TEXTO PARA LEITURA:
O legislador constituinte inseriu dentre os direitos e garantias fundamentais o direito de apreciação pelo Poder Judicário de qualquer lesão ou ameaça a direito e vedou sua exclusão pelo Poder Legislativo.[41]

A enunciação legal, contudo, se mostrou insuficiente para atender aos reclamos da população, que se viu alijada do acesso à justiça pela confluência de diversos fatores ligados à formação das esferas de poder, principalmente o econômico, e da submissão do Estado ao mercado.

Os fatores culturais não bastaram e, com a publicação da Lei 8.078/90, que marca o rompimento com a visão tradicional do processo, inúmeras tentativas foram feitas no sentido de manietar as ações coletivas como instrumentos de acesso à ordem jurídica justa.

Itens para localizar palavras e elementos:
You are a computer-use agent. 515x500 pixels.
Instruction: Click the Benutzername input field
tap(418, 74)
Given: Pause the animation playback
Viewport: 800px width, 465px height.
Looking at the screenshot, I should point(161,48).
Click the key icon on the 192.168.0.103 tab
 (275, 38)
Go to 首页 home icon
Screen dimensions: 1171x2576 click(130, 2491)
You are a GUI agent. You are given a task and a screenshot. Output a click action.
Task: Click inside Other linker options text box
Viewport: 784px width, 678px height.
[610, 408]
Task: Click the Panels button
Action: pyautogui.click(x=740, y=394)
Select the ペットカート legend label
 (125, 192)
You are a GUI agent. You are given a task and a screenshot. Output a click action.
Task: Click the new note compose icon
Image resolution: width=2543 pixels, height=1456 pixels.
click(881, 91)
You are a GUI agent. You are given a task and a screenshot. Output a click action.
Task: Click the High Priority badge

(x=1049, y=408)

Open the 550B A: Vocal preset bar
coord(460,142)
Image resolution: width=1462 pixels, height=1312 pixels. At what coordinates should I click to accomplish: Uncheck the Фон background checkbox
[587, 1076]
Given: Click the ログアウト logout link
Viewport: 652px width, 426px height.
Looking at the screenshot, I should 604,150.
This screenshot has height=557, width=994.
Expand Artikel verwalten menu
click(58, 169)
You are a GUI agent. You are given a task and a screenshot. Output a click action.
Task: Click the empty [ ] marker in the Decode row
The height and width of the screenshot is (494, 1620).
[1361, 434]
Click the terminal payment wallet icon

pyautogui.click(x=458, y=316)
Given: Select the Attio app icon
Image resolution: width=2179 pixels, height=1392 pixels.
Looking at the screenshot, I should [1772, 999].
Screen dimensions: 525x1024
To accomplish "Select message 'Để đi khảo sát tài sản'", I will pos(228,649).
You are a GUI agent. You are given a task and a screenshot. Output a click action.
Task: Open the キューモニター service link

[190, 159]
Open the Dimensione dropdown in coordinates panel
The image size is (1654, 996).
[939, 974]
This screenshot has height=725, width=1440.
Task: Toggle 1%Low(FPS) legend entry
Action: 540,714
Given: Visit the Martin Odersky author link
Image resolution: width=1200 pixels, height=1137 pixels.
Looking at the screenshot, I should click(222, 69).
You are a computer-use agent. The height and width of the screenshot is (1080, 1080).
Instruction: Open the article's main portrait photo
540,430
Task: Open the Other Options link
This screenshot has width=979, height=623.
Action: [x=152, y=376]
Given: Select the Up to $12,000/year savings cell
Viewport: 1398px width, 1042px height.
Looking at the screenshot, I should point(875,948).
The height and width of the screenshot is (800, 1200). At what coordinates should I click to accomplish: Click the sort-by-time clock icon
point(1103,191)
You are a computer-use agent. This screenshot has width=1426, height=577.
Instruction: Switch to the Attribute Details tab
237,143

O QUE PRODUZIR:
Reescreva o trecho do texto sobre acesso à justiça que vai de "Os fatores culturais" até "ordem jurídica justa.", inclusive, substituindo "ações coletivas" por "ações civis públicas".

RESPOSTA COMPLETA:
Os fatores culturais não bastaram e, com a publicação da Lei 8.078/90, que marca o rompimento com a visão tradicional do processo, inúmeras tentativas foram feitas no sentido de manietar as ações civis públicas como instrumentos de acesso à ordem jurídica justa.